Aim of the exercise>
Would you write out all of the records that follow, exactly as they stand?

Stored records

■ ■ ■

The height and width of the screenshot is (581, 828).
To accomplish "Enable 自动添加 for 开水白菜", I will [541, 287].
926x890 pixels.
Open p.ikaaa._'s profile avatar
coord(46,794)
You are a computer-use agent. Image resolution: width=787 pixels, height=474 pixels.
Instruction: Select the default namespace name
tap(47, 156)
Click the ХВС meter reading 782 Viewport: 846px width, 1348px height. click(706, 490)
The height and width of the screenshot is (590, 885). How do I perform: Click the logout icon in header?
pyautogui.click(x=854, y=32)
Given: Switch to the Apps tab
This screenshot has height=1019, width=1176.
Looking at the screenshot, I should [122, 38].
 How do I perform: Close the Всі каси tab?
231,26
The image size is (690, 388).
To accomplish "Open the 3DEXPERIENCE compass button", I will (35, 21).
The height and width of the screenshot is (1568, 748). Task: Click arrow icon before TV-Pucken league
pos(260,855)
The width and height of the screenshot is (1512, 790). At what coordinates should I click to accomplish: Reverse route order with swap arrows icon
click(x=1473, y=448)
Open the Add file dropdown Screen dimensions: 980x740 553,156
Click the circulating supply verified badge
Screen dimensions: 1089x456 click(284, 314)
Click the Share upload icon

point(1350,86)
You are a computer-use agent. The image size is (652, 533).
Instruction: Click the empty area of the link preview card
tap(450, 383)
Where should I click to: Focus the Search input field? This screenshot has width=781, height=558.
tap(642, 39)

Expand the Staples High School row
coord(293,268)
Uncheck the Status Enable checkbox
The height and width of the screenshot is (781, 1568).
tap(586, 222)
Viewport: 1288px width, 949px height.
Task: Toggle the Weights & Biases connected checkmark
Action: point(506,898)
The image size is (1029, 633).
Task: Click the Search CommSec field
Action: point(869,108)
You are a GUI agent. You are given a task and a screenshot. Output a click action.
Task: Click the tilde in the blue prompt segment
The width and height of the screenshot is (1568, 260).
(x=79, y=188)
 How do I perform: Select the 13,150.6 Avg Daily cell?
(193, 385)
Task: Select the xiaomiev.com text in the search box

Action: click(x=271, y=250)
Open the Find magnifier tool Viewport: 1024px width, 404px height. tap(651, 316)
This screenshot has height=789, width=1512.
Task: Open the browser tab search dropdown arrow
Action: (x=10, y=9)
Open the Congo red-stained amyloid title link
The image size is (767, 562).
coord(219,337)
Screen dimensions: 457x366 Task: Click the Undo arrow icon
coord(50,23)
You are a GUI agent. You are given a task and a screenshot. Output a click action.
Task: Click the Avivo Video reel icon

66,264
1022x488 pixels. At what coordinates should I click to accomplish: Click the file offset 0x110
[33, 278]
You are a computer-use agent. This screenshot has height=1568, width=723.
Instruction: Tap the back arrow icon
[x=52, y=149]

■ ■ ■

Response box>
The height and width of the screenshot is (581, 828).
To accomplish "Enable 自动添加 for 开水白菜", I will [541, 287].
926x890 pixels.
Open p.ikaaa._'s profile avatar
coord(46,794)
You are a computer-use agent. Image resolution: width=787 pixels, height=474 pixels.
Instruction: Select the default namespace name
tap(47, 156)
Click the ХВС meter reading 782 Viewport: 846px width, 1348px height. click(706, 490)
The height and width of the screenshot is (590, 885). How do I perform: Click the logout icon in header?
pyautogui.click(x=854, y=32)
Given: Switch to the Apps tab
This screenshot has height=1019, width=1176.
Looking at the screenshot, I should [122, 38].
 How do I perform: Close the Всі каси tab?
231,26
The image size is (690, 388).
To accomplish "Open the 3DEXPERIENCE compass button", I will (35, 21).
The height and width of the screenshot is (1568, 748). Task: Click arrow icon before TV-Pucken league
pos(260,855)
The width and height of the screenshot is (1512, 790). At what coordinates should I click to accomplish: Reverse route order with swap arrows icon
click(x=1473, y=448)
Open the Add file dropdown Screen dimensions: 980x740 553,156
Click the circulating supply verified badge
Screen dimensions: 1089x456 click(284, 314)
Click the Share upload icon

point(1350,86)
You are a computer-use agent. The image size is (652, 533).
Instruction: Click the empty area of the link preview card
tap(450, 383)
Where should I click to: Focus the Search input field? This screenshot has width=781, height=558.
tap(642, 39)

Expand the Staples High School row
coord(293,268)
Uncheck the Status Enable checkbox
The height and width of the screenshot is (781, 1568).
tap(586, 222)
Viewport: 1288px width, 949px height.
Task: Toggle the Weights & Biases connected checkmark
Action: point(506,898)
The image size is (1029, 633).
Task: Click the Search CommSec field
Action: point(869,108)
You are a GUI agent. You are given a task and a screenshot. Output a click action.
Task: Click the tilde in the blue prompt segment
The width and height of the screenshot is (1568, 260).
(x=79, y=188)
 How do I perform: Select the 13,150.6 Avg Daily cell?
(193, 385)
Task: Select the xiaomiev.com text in the search box

Action: click(x=271, y=250)
Open the Find magnifier tool Viewport: 1024px width, 404px height. tap(651, 316)
This screenshot has height=789, width=1512.
Task: Open the browser tab search dropdown arrow
Action: (x=10, y=9)
Open the Congo red-stained amyloid title link
The image size is (767, 562).
coord(219,337)
Screen dimensions: 457x366 Task: Click the Undo arrow icon
coord(50,23)
You are a GUI agent. You are given a task and a screenshot. Output a click action.
Task: Click the Avivo Video reel icon

66,264
1022x488 pixels. At what coordinates should I click to accomplish: Click the file offset 0x110
[33, 278]
You are a computer-use agent. This screenshot has height=1568, width=723.
Instruction: Tap the back arrow icon
[x=52, y=149]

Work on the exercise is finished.